Fig 6. Inhibitory effects of 17-AAG on cell cycle arrest and apoptosis of PLX4032 pretreated human melanoma cells.

(A) (left panel) Cell cycle distribution was determined by flow cytometry, on Mel-Juso, SK-Mel-2 and SK-Mel-30 cells pre-incubated with PLX4032 (2μM) or vehicle (DMSO) for 24h with subsequent incubation with or without 17-AAG (1μM) for an additional 72h. Cell cycle profiles were obtained by cell population-based DNA content analysis by flow cytometry (propidium iodide staining) of treated and untreated cells. (Right panel) Graphical representation of the data. The experiment in (left panel) was performed in triplicate and the percent of cells in Sub G1, G0/G1, S, and G2/M was quantified.
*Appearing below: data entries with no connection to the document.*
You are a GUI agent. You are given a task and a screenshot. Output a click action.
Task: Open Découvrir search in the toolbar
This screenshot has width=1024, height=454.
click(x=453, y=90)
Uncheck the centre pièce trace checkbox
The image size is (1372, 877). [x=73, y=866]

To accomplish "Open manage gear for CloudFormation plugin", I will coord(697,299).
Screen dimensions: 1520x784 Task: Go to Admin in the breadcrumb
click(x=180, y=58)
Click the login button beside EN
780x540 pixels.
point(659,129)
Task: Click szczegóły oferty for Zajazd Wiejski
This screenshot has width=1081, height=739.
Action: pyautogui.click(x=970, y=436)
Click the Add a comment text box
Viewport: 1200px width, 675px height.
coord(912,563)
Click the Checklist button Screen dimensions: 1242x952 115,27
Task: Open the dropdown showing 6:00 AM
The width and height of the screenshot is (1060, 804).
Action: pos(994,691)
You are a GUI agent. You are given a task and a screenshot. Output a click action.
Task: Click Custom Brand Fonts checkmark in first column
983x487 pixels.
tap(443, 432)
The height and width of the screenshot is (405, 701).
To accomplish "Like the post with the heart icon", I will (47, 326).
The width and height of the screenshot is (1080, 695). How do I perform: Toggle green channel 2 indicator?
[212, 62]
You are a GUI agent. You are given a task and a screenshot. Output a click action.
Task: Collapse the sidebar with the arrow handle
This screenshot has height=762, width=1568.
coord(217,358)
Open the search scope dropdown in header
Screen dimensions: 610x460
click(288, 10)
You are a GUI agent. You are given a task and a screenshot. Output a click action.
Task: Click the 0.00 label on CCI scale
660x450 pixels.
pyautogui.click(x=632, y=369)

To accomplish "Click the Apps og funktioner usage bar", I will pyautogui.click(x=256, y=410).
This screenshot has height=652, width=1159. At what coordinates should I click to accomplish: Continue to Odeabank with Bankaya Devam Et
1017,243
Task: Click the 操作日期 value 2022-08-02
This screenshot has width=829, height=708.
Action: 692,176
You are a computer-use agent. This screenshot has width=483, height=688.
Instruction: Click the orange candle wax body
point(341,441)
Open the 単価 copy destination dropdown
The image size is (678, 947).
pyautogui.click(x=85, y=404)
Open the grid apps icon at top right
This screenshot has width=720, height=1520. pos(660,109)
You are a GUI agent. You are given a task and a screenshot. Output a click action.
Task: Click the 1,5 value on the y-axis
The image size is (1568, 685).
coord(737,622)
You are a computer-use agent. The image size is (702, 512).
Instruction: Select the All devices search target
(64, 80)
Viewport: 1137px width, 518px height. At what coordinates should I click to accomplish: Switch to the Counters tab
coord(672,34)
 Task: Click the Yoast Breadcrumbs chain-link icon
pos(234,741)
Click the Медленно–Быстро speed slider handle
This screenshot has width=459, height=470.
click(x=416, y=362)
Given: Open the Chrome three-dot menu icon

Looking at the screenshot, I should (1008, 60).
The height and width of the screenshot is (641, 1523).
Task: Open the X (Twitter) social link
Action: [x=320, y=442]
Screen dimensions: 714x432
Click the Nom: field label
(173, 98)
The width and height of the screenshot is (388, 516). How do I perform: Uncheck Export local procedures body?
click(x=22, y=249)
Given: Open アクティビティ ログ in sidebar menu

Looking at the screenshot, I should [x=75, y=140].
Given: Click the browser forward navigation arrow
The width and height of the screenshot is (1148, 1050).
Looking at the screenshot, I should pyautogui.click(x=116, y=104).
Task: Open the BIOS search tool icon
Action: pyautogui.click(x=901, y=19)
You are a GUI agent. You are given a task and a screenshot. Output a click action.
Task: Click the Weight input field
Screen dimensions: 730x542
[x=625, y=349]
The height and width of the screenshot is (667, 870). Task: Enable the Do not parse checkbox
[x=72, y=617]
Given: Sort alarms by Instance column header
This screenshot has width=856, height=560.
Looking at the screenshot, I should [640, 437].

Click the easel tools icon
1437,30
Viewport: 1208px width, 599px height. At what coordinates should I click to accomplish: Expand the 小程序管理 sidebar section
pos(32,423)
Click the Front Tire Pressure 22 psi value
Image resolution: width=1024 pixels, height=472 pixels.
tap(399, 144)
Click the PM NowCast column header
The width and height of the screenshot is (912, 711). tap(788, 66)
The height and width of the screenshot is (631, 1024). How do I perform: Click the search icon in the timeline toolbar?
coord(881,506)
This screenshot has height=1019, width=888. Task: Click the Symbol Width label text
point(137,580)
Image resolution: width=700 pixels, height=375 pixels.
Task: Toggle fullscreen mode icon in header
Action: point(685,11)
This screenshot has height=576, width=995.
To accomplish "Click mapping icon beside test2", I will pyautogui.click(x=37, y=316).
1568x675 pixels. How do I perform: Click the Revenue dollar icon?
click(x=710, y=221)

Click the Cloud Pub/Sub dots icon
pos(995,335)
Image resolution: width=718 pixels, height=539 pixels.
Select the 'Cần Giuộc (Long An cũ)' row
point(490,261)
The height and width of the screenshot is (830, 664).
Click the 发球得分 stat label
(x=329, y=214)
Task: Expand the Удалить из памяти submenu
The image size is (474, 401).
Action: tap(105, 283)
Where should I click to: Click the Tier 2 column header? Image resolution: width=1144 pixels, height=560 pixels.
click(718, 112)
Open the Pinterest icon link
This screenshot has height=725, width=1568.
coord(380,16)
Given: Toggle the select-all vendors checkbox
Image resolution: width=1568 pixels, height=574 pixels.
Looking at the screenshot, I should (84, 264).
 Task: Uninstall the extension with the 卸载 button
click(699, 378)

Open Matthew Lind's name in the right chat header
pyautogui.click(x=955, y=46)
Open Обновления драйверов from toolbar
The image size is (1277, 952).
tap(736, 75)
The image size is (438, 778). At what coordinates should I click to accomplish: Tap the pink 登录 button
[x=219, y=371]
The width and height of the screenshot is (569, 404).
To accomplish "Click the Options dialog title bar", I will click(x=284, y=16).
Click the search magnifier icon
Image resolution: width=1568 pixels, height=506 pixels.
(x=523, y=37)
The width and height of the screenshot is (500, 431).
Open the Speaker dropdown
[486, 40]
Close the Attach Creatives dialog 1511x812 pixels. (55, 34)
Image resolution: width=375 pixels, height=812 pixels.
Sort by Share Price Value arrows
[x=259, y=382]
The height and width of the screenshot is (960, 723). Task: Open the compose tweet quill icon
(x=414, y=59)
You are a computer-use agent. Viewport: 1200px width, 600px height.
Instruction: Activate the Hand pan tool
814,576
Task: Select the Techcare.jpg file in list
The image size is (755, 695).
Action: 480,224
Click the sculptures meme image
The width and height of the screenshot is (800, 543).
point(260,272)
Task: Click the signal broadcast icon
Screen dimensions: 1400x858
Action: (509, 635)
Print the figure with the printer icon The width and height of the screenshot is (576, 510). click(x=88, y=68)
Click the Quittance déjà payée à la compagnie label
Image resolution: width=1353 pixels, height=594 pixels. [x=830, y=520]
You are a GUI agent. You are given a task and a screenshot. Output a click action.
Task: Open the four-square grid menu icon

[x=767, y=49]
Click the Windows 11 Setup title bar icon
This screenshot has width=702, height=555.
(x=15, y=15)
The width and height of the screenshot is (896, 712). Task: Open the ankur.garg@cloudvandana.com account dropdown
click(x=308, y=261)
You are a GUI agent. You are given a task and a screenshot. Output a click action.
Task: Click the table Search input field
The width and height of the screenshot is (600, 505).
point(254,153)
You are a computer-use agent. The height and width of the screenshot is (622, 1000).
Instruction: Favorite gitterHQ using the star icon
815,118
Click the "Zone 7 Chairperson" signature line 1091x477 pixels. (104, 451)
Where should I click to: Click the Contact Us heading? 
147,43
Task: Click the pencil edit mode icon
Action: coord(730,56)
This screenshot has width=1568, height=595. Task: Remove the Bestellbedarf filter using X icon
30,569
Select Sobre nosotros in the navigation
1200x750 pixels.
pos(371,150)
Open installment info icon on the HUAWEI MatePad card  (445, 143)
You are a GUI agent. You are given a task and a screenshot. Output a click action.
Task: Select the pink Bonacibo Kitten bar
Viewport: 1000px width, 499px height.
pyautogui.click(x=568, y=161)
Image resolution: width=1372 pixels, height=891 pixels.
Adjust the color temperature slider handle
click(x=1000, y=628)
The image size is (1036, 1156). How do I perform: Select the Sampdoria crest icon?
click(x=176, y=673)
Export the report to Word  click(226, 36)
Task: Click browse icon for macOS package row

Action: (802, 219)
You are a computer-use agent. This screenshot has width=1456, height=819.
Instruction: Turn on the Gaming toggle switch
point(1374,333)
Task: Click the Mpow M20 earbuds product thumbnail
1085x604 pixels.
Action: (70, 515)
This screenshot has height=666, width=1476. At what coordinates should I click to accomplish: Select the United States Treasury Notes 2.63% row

Data (mean ± SD, n = 3); *P<0.01. (B) Effect of apoptosis was determined by flow cytometry on human melanoma cells (Mel-Juso, SK-Mel-2, SK-Mel-30) pre-incubated with PLX4032 (2μM) or vehicle (DMSO) for 24h, with subsequent incubation with or without 17-AAG (1μM) for an additional 72h. The data is a mean of percentage of Annexin V-positive and PI-negative cell population from three independent experiments. *P<0.01.